• Sonuç bulunamadı

Türkiye’de Reklamın Tarihsel Gelişimi

2.1. REKLAM TANIMI VE KAPSAMI

2.1.1. Türkiye’de Reklamın Tarihsel Gelişimi

Dünyada matbaacılığın gelişimiyle birlikte 17. yüzyılda ilk örnekleri verilen reklamcılığın, Türkiye’deki gelişimi 19. yüzyıl ortalarına denk gelmektedir. Türkiye’de yapılan ilk reklamlar, günümüzdeki anlamıyla reklam olarak tanımlanabilecek reklamlar değildir. İlk reklam örnekleri yazılı basında ilanlar şeklinde karşımıza çıkmaktadır. “Gazetelerde görülen ilk reklamlar satılık ev, arsa, kitap vb. ilanlardır. Tercüman-ı Ahval gazetesinin 1864 baskılarında ise ilk ticari reklamlara rastlanmaktadır” (Bir ve Maviş, 1988: 24).

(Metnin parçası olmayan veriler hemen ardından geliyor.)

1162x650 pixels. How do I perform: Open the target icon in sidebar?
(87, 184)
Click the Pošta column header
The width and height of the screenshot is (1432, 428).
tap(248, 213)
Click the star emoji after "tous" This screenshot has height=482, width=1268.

Loton Aznel firması ziraat aletleri ve demir eşya reklamları için ilk resimli ilanları vermiştir. Diğer bir gelişme ise Avrupa gazeteleri örnek alınarak ölüm ilanlarının yayınlanmasıdır. 1896 'da ise Servet-i Fünun her türlü ilana açık olduklarını belirterek reklam almaya başlamıştır. İlancılık Kollektif Şirketi 1909'da ilk reklam ajansı olarak kurulmuş, bu ajans ile ciddi anlamda profesyonel reklamcılık da gelişmeye başlamıştır (Çetinkaya, 1992: 42). Reklam sektörünün ilk dergisi ise 1910’da yayınlanmaya başlayan “Reklam”dır. Balkan Savaşı’nın arkasından gelen 1. Dünya Savaşı’nın ekonomide yarattığı olumsuz etkiler reklamcılık sektöründe de kendini göstermiştir (Taş ve Şahım, 1996: 12).

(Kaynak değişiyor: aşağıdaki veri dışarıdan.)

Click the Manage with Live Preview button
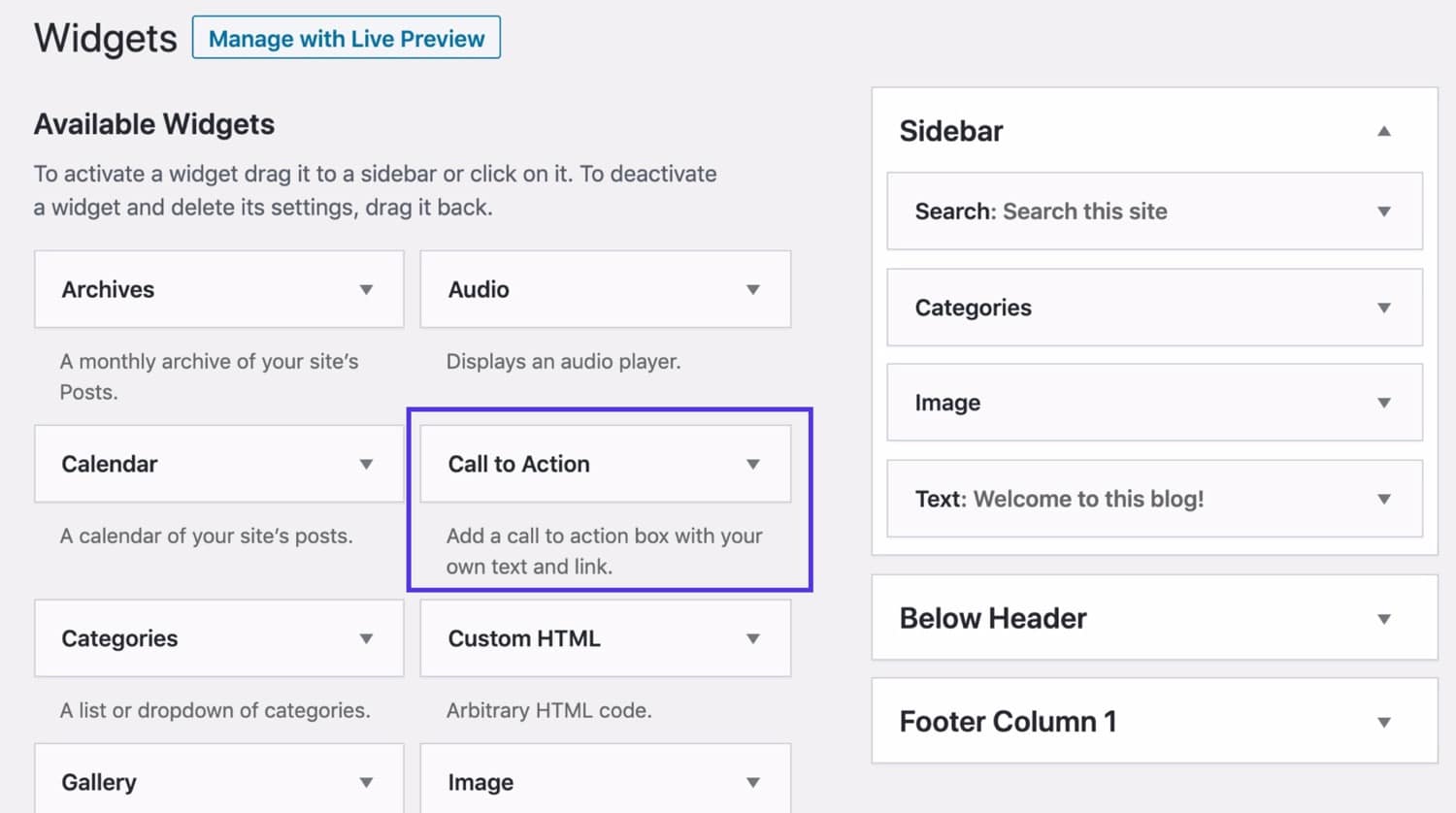(347, 38)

Cumhuriyetin ilan edilmesiyle Latin alfabesine geçilmiş olması ilk dönemlerde okuma yazma oranını düşürerek bazı sorunların yaşanmasına neden olmuş ancak zamanla bu sorunlar aşılarak reklam sektöründe büyüme meydana gelmiştir. Reklamcılar açısından 1957-1961 yılları arasındaki dönem karanlık bir dönem olarak anılmaktadır. Bunun nedeni 27.11.1957 tarihli Bakanlar Kurulu Kararnamesinde yalnızca Resmi İlanlar Şirketi tarafından gazete ve dergilere ilan verileceğinin karara bağlanmış olmasıdır. Bununla birlikte ajansların ve prodüktörlerin yayın organlarıyla doğrudan temas imkânı ortadan kaldırılmıştır. Ancak reklamların, 7.1.1961 tarihinde yürürlüğe giren 195 sayılı kanunla kurulmuş olan Basın İlan Kurumu’nun yalnızca

resmi ilanların ve yabancı kaynaklı reklamların yayınlanmasından yetkili olması şartıyla serbest bırakılması söz konusu olmuştur (Cengiz, 2016: 9).

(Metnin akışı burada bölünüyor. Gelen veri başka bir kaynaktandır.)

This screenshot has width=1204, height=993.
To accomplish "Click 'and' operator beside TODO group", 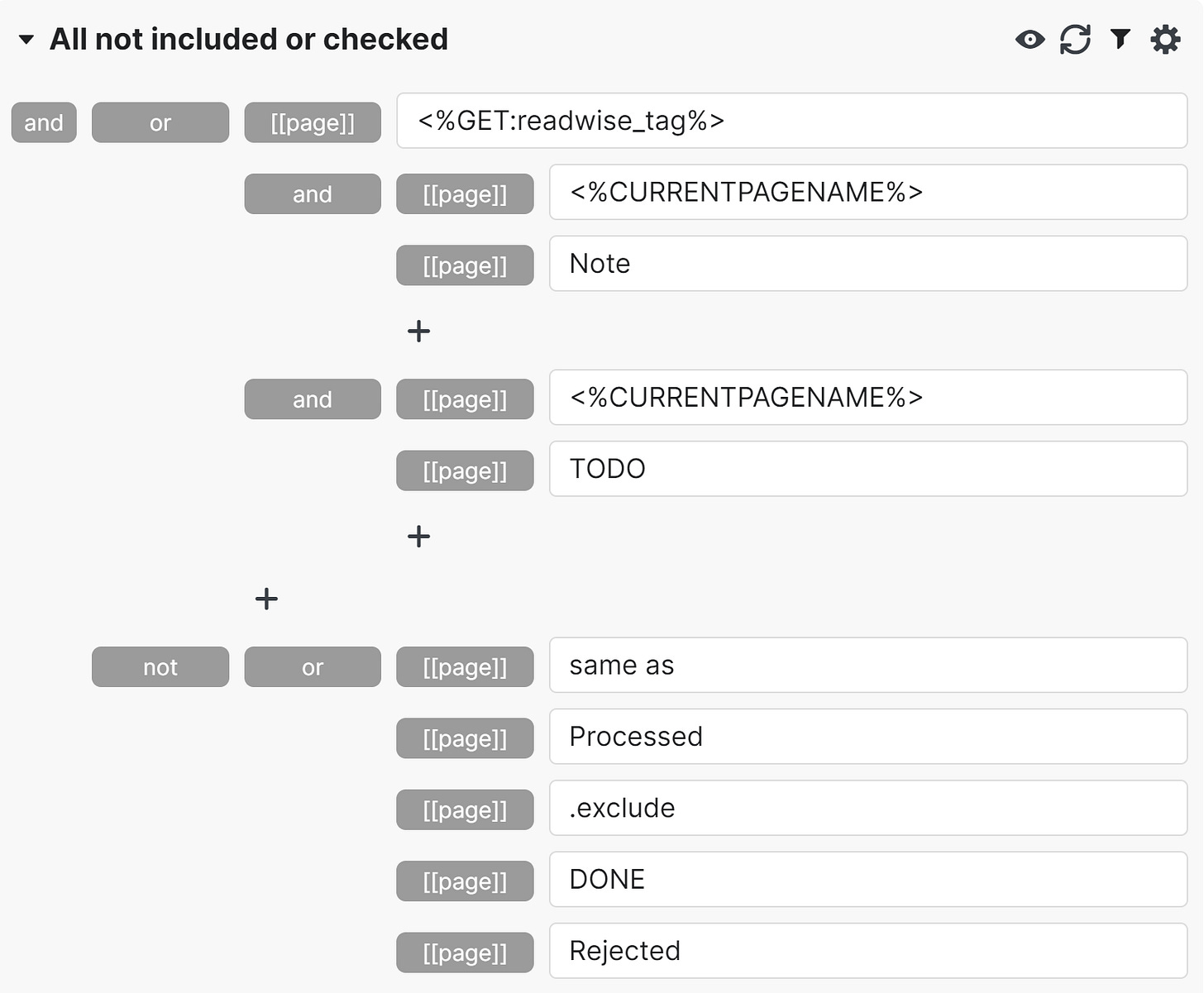I will tap(313, 399).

İletişim teknolojilerinde yaşanan gelişmelere paralel olarak reklamcılık, yeni bir mecra olarak radyoyu da keşfetmiştir. 1957 yılının başında Türkiye’de yayına başlayan radyolar, reklam yayınlarına başlasalar da, radyonun tam anlamıyla reklam mecrası olarak kullanılması 1957 yılından sonraki yıllara denk gelmektedir (Topçuoğlu, 1996: 188). 1960’lı yıllarda radyonun Türkiye’de yaygınlaşmasına paralel olarak, endüstrileşme ve kapitalistleşmenin de hız kazanması reklamcılık sektörüne canlılık kazandırmıştır. Tüketim toplumu açısından oldukça önemli bir yeri olan reklam, diğer üçüncü dünya ülkelerinde olduğu gibi Türkiye’de de modernliğin taşıyıcısı rolüne bürünmüştür (Çetinkaya, 1992: 43).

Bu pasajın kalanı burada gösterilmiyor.